According to a report from the Global Legal Research Administration (GLRD) of the US Law Library of Congress, 51 governments around the world imposed some of the restrictions on cryptocurrencies.

The report said that since the first publication, the number of countries that introduced any cryptocurrency regulation rules could have changed significantly.

In the 2018 report, there were only 8 countries that introduced a complete ban on crypto assets, and only 15 introduced partial restrictions on digital currencies. And as of November 2021, 9 countries have completely banned cryptocurrencies, and 42 countries have introduced some regulatory rules.

A complete ban on digital assets was introduced by Algeria, Bangladesh, Egypt, Iraq, Morocco, Nepal, Qatar, Tunisia and China.

Partial restrictions, such as prohibiting banks from performing transactions with digital assets, offering related services or restrictions on the operation of exchanges, among others, were introduced by Kazakhstan, Turkey, Indonesia, Malaysia, Saudi Arabia and most of the African states.

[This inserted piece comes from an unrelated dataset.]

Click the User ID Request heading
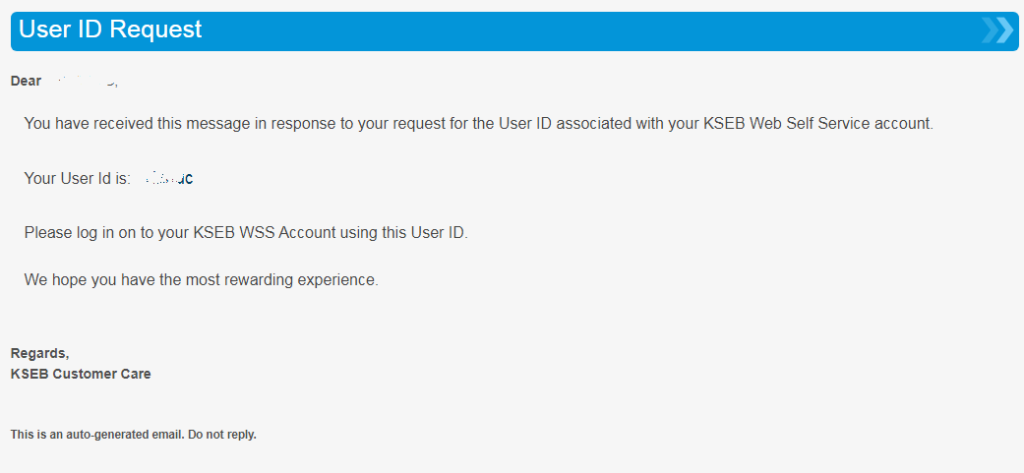Screen dimensions: 1024x473 [110, 29]
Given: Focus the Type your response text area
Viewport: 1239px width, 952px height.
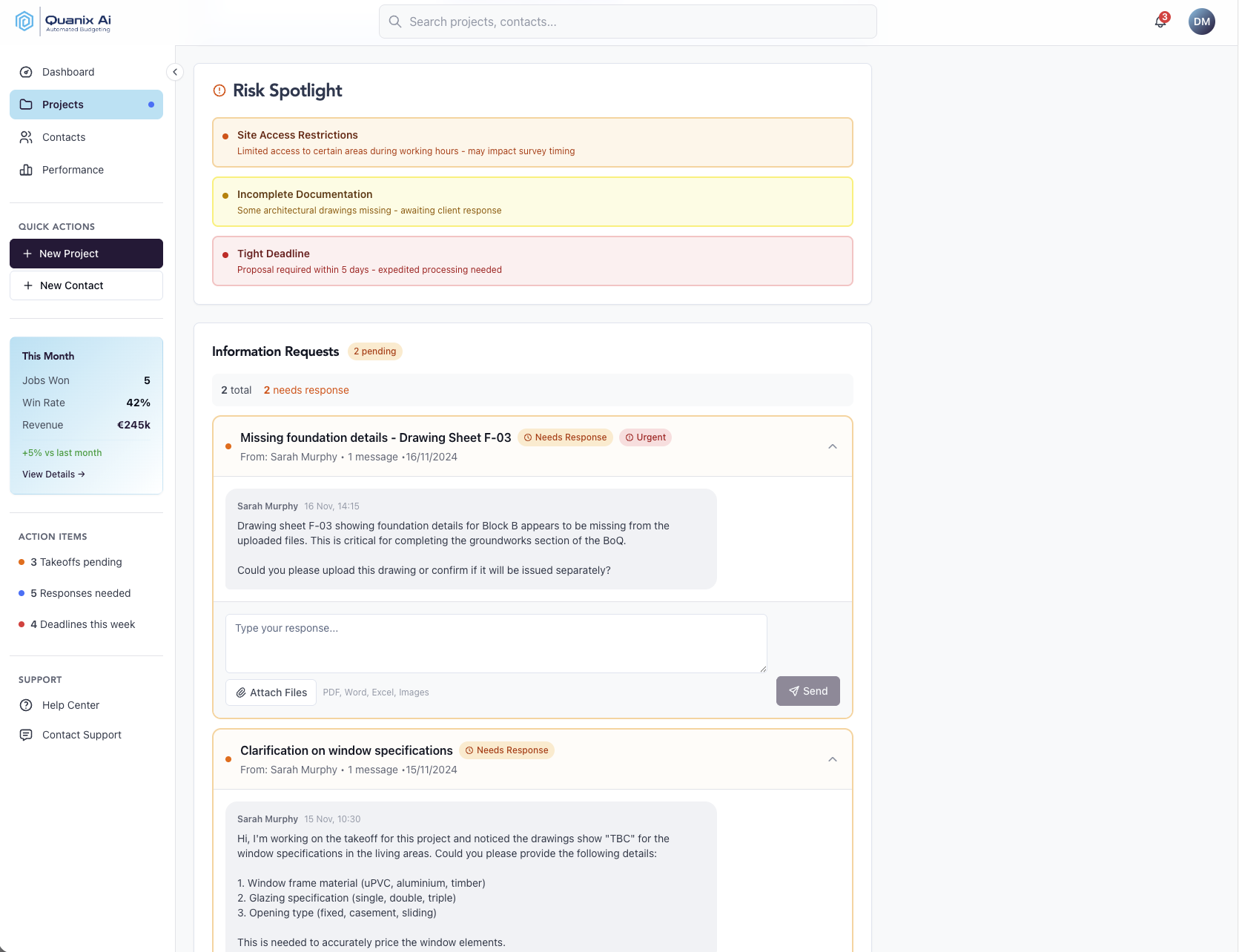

As for the types of restrictions, measures to combat money laundering and terrorist financing or the application of taxation of crypto assets are found in the legislative framework of 103 jurisdictions. As of November 2021, this includes all EU countries, with the exception of Bulgaria – there are no tax rules for digital assets. By comparison, in 2018, only 33 jurisdictions had restrictions on cryptocurrencies in these areas.

The GLRD specialists found the absence of the above-listed norms in countries such as South Africa, Brazil, Chile and Georgia. The latter is one of the mining centres. At the same time, in Kazakhstan, there is no regulation of cryptocurrencies at all, although the country has the second-largest share in the Bitcoin hash rate.